Sie verwenden in ihren Leben ebensoviel Zeit aufs Schreiben wie auf das Erfinden von Entschuldigungen. Texter sind Pegel-Arbeiter. Sie gucken in einer Zeit, in der sie eigentlich arbeiten müssten, den ganzen Tag Fernsehen, werfen gelangweilt Wurfweile auf Zielscheiben, sitzen in Eisdielen rum oder treffen sich witzemachend mit Leuten – und zwar so lange, bis ihr innerer Schweinehund sich wie ein übergroßer Luftballon durch die Ungerechtigkeitsgase, die durch ihre irrwitzig große Faulheit fast zwangsläufig entstehen müssen, immer weiter aufbläht. Er wird dicker und praller, bis er Gefahr läuft zu platzen. Schließlich setzen sich die Texter etwa zu dem Zeitpunkt, an dem der Text spätestens beim Kunden sein sollte, in Bewegung und fangen nach einer Denkpause unwillig und abgelenkt damit an, einen ersten Vorentwurf für den Text zu verfassen.

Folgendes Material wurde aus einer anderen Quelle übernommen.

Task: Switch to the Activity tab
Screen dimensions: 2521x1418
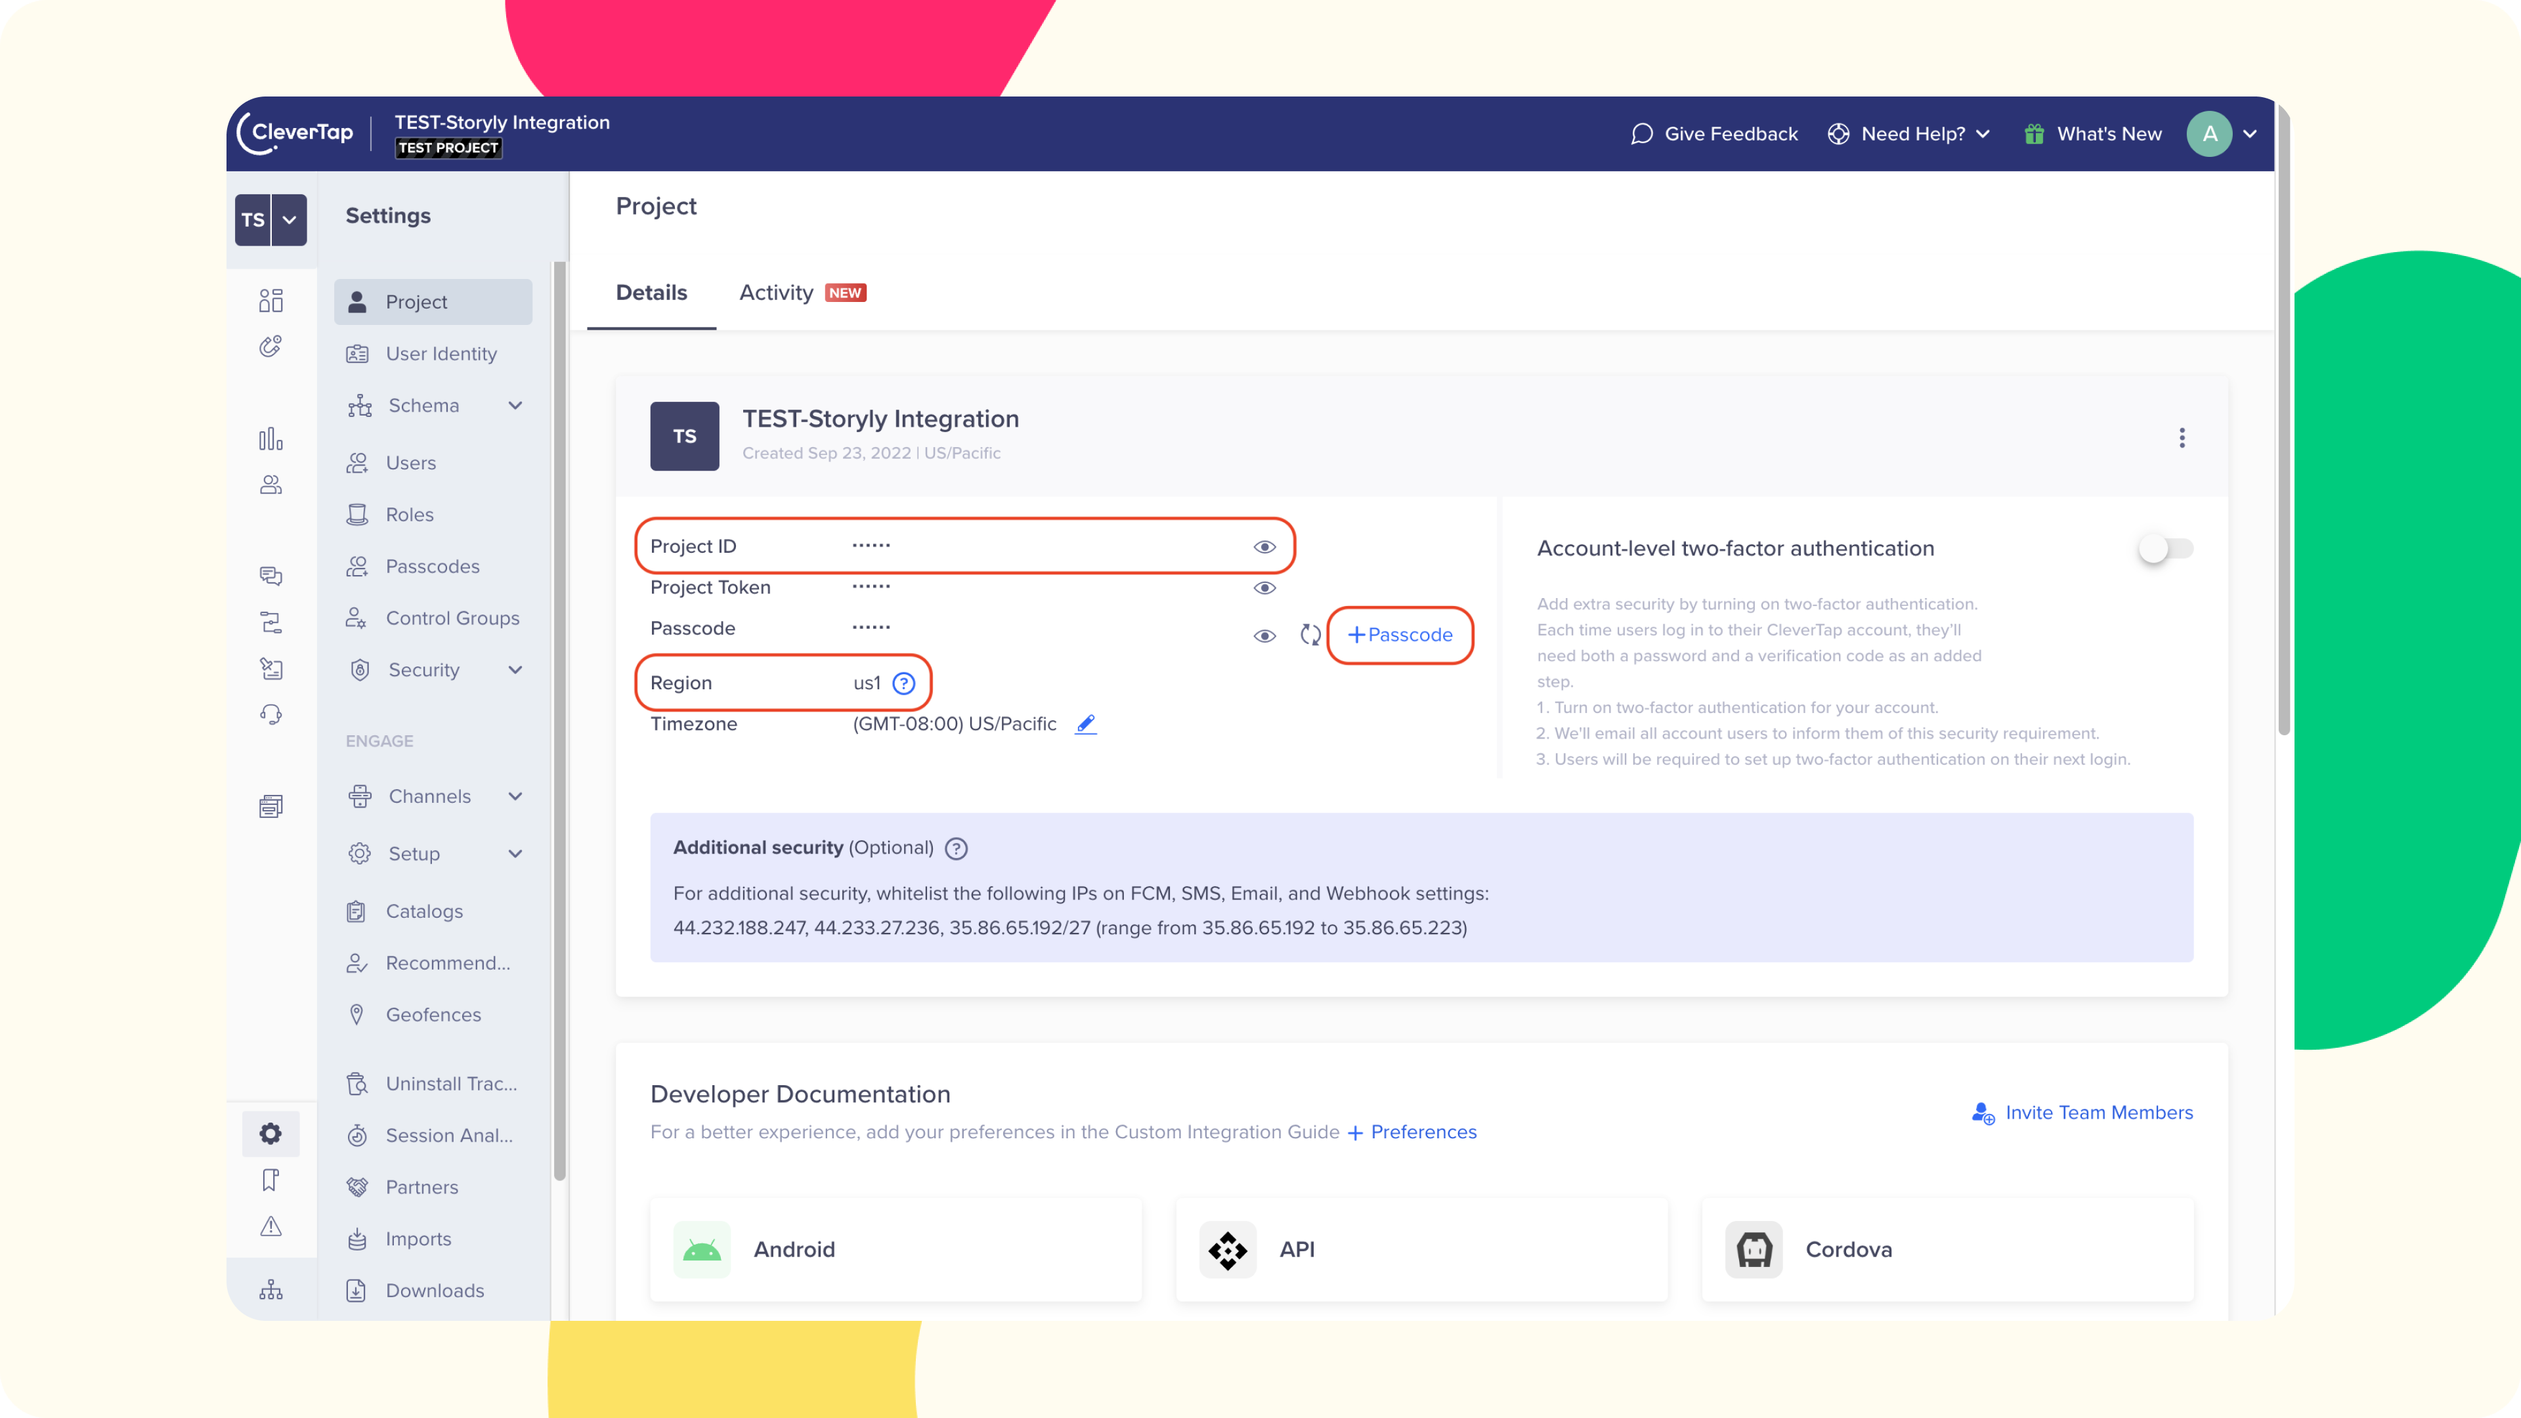Action: (x=776, y=293)
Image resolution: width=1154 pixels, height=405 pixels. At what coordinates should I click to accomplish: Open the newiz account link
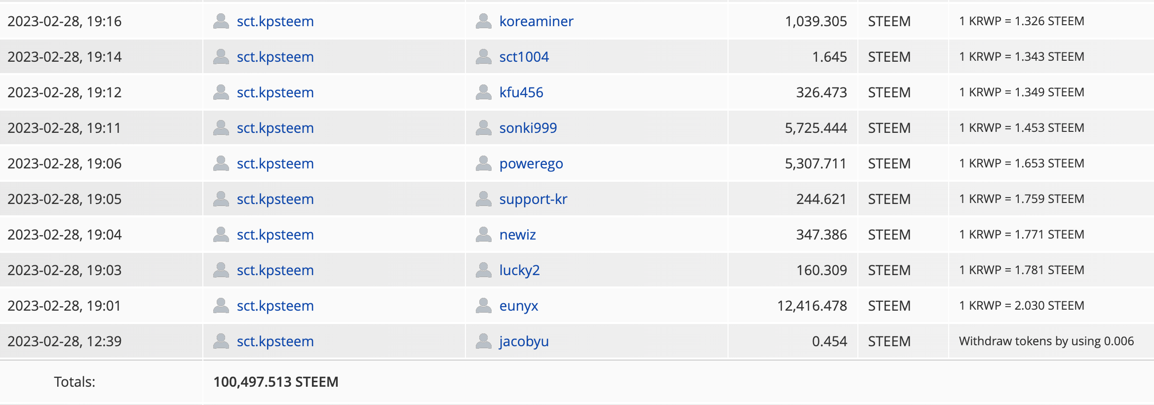517,235
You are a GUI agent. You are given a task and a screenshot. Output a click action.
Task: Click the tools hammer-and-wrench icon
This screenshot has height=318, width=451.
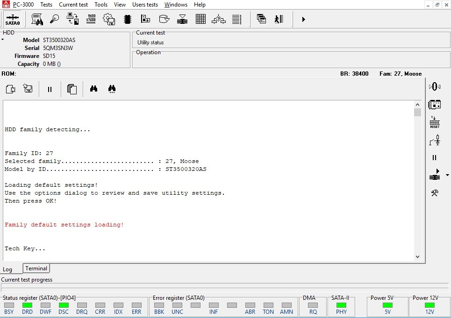[435, 192]
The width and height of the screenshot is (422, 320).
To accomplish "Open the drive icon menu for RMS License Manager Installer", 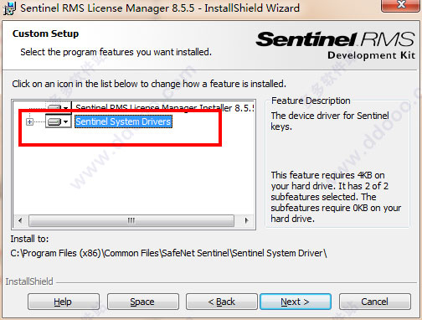I will 58,107.
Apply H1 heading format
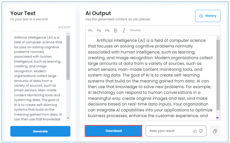This screenshot has height=143, width=230. (90, 30)
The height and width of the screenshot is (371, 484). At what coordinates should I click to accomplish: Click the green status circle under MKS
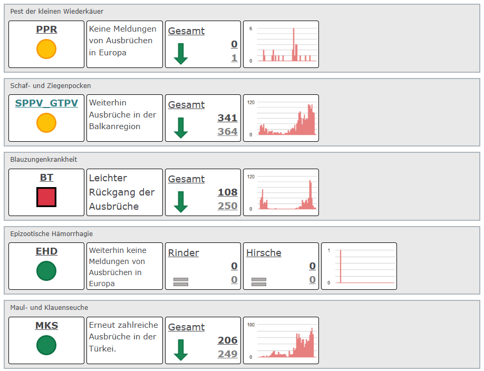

Der Deadline-Nazi entstammte ursprünglich einer kranken Texter-Phantasie, die bei einem der vielen Eisdielentreffen entstanden war. Durch einen Meteoritenschauer, der zeitgleich zur damaligen Idee auf der Erde nieder gegangen war und eine unbekannte Strahlung abgegeben hatte, hatte sich der Deadline-Nazi aus einer quantenverschobenen Dimension, in der alles wahr wird, was sich Autorenhirne ausdenken, materialisiert. Nun führt er sein schreckliches Regiment über die die Faulheit reinkarnierende Texterschar.